Ping Cheng pinglinux at gmail.com
Fri Mar 19 22:58:44 PDT 2010


On Fri, Mar 19, 2010 at 3:28 AM, Henrik Rydberg <rydberg at euromail.se> wrote:
> Rafi Rubin wrote:
>> Of course this doesn't make as much sense if we follow Henrik's argument about
>> suppressing motion until the current values have changed enough.  But there
>> again, do we emit just the one contact or the whole group?  If the whole group,
>> then my argument stands.  As for reporting only subsets of the contacts as
>> needed, we would either have to move tracking to the kernel, or be pretty
>> careful about the conditions for "enough".
>
> The reporting is always for the whole group, since the contacts are
> interdependent. I do not see what argument stands because of this, nor the
> rationale behind it. Could you clarify, please?


As far as I understand the _MT_ case, it work like this: if we have a
tracking ID, we don't have to report the whole group.  If we don't
have an ID for individual touch, we would have to report the whole
group otherwise we would have problem to match the ones in the last
group with the ones in the current group.

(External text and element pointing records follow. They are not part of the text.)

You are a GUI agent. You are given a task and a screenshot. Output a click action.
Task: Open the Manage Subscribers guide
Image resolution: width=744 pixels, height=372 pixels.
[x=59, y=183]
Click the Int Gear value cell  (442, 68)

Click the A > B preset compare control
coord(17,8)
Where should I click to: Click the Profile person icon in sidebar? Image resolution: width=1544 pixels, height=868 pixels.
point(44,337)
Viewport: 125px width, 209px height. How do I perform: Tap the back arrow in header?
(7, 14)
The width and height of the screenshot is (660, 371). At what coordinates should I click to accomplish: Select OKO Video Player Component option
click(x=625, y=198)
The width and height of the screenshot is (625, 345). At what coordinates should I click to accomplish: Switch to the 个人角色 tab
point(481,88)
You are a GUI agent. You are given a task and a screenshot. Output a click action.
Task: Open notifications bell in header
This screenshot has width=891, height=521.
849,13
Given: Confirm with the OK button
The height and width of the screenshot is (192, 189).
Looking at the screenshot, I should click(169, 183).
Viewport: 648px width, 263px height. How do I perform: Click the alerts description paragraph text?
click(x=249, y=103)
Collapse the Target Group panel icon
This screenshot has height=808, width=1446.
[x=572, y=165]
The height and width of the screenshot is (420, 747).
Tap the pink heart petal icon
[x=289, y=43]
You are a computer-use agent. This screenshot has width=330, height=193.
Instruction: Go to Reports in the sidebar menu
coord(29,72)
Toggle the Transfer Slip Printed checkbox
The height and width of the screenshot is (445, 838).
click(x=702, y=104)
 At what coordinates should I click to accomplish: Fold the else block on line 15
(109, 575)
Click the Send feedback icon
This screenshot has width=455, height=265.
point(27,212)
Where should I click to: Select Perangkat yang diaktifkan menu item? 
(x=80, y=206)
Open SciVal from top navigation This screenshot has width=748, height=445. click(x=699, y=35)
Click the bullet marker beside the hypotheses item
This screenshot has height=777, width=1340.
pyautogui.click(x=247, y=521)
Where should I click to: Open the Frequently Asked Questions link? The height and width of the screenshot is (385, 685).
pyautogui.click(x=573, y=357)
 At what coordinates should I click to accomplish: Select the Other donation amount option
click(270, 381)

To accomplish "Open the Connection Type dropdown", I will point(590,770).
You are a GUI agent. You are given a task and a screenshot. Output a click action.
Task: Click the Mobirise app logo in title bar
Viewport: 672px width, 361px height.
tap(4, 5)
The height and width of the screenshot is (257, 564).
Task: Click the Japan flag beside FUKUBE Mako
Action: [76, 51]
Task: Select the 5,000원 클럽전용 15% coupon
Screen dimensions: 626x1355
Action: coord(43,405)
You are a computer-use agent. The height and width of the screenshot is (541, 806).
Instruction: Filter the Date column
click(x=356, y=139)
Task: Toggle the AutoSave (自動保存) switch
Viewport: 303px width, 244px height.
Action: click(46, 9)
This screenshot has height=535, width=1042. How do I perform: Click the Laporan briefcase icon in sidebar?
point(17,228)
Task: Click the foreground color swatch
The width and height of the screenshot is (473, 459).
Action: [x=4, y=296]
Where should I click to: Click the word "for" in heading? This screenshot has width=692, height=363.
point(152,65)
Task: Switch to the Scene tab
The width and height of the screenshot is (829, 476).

If we consider to filter the data in the kernel, reporting ID from the
kernel is unavoidable.  Otherwise we would have to either filter the
whole group or report the whole group even if there is only one point
in the group changed significantly.


>> Much of that would simply be covered by the addition of a "contact
>> count" event (though clearly in some cases
>> that value needs double checking from what the hardware reports).
>
> I have thought about adding the contact count to the MT event stream for said
> reasons, but I really, really, do not want to change the API unless it is
> extremely necessary.

Reporting contact count in the kernel (driver) offers a generic way to
keep track of how many touches we may expect even before we receive
the real _MT_ events.  If we don't have this count, X driver or user
land application would have to retrieve the count case by case from
the hardware or by some other device specific means.  From a device
driver (both kernel and X server) developer's point of view, changing
kernel API now resolves a lot of issues downstream.